- [Problem requirements]
Please put every line of the items below into a Markdown table with two columns, Row and Line. Number each row and leave out the blank lines.

Word and element pointing entries
"""

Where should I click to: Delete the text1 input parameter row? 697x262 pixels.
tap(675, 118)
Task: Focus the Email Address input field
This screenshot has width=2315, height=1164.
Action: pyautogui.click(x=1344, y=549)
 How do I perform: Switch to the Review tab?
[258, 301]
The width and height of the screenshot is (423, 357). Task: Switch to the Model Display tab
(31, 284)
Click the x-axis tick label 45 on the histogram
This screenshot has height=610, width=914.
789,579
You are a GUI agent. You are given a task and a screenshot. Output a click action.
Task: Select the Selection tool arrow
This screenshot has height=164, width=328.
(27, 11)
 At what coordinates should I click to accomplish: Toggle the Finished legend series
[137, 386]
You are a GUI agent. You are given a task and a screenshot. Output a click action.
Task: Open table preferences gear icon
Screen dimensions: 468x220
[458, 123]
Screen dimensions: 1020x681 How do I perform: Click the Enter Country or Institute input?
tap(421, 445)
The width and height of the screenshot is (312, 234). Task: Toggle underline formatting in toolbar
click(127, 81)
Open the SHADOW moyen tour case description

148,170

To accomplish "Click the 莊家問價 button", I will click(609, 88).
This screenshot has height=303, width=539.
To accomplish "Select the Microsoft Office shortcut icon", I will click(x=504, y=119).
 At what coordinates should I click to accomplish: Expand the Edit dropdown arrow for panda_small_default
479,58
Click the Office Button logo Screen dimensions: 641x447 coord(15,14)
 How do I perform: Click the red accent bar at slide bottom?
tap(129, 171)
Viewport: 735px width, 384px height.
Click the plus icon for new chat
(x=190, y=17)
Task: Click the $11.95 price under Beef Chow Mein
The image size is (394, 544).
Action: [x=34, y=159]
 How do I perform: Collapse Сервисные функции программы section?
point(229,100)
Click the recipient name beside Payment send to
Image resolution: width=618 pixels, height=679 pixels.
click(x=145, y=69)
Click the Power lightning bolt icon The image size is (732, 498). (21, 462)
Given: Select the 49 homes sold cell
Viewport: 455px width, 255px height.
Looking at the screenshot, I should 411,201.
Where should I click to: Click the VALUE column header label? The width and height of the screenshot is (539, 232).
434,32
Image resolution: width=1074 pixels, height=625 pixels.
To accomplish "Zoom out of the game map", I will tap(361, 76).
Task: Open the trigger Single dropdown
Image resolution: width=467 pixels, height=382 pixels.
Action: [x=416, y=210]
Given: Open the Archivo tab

"""

- [Response to the task]
| Row | Line |
|---|---|
| 1 | Where should I click to: Delete the text1 input parameter row? 697x262 pixels. |
| 2 | tap(675, 118) |
| 3 | Task: Focus the Email Address input field |
| 4 | This screenshot has width=2315, height=1164. |
| 5 | Action: pyautogui.click(x=1344, y=549) |
| 6 |  How do I perform: Switch to the Review tab? |
| 7 | [258, 301] |
| 8 | The width and height of the screenshot is (423, 357). Task: Switch to the Model Display tab |
| 9 | (31, 284) |
| 10 | Click the x-axis tick label 45 on the histogram |
| 11 | This screenshot has height=610, width=914. |
| 12 | 789,579 |
| 13 | You are a GUI agent. You are given a task and a screenshot. Output a click action. |
| 14 | Task: Select the Selection tool arrow |
| 15 | This screenshot has height=164, width=328. |
| 16 | (27, 11) |
| 17 |  At what coordinates should I click to accomplish: Toggle the Finished legend series |
| 18 | [137, 386] |
| 19 | You are a GUI agent. You are given a task and a screenshot. Output a click action. |
| 20 | Task: Open table preferences gear icon |
| 21 | Screen dimensions: 468x220 |
| 22 | [458, 123] |
| 23 | Screen dimensions: 1020x681 How do I perform: Click the Enter Country or Institute input? |
| 24 | tap(421, 445) |
| 25 | The width and height of the screenshot is (312, 234). Task: Toggle underline formatting in toolbar |
| 26 | click(127, 81) |
| 27 | Open the SHADOW moyen tour case description |
| 28 | 148,170 |
| 29 | To accomplish "Click the 莊家問價 button", I will click(609, 88). |
| 30 | This screenshot has height=303, width=539. |
| 31 | To accomplish "Select the Microsoft Office shortcut icon", I will click(x=504, y=119). |
| 32 |  At what coordinates should I click to accomplish: Expand the Edit dropdown arrow for panda_small_default |
| 33 | 479,58 |
| 34 | Click the Office Button logo Screen dimensions: 641x447 coord(15,14) |
| 35 |  How do I perform: Click the red accent bar at slide bottom? |
| 36 | tap(129, 171) |
| 37 | Viewport: 735px width, 384px height. |
| 38 | Click the plus icon for new chat |
| 39 | (x=190, y=17) |
| 40 | Task: Click the $11.95 price under Beef Chow Mein |
| 41 | The image size is (394, 544). |
| 42 | Action: [x=34, y=159] |
| 43 |  How do I perform: Collapse Сервисные функции программы section? |
| 44 | point(229,100) |
| 45 | Click the recipient name beside Payment send to |
| 46 | Image resolution: width=618 pixels, height=679 pixels. |
| 47 | click(x=145, y=69) |
| 48 | Click the Power lightning bolt icon The image size is (732, 498). (21, 462) |
| 49 | Given: Select the 49 homes sold cell |
| 50 | Viewport: 455px width, 255px height. |
| 51 | Looking at the screenshot, I should 411,201. |
| 52 | Where should I click to: Click the VALUE column header label? The width and height of the screenshot is (539, 232). |
| 53 | 434,32 |
| 54 | Image resolution: width=1074 pixels, height=625 pixels. |
| 55 | To accomplish "Zoom out of the game map", I will tap(361, 76). |
| 56 | Task: Open the trigger Single dropdown |
| 57 | Image resolution: width=467 pixels, height=382 pixels. |
| 58 | Action: [x=416, y=210] |
| 59 | Given: Open the Archivo tab |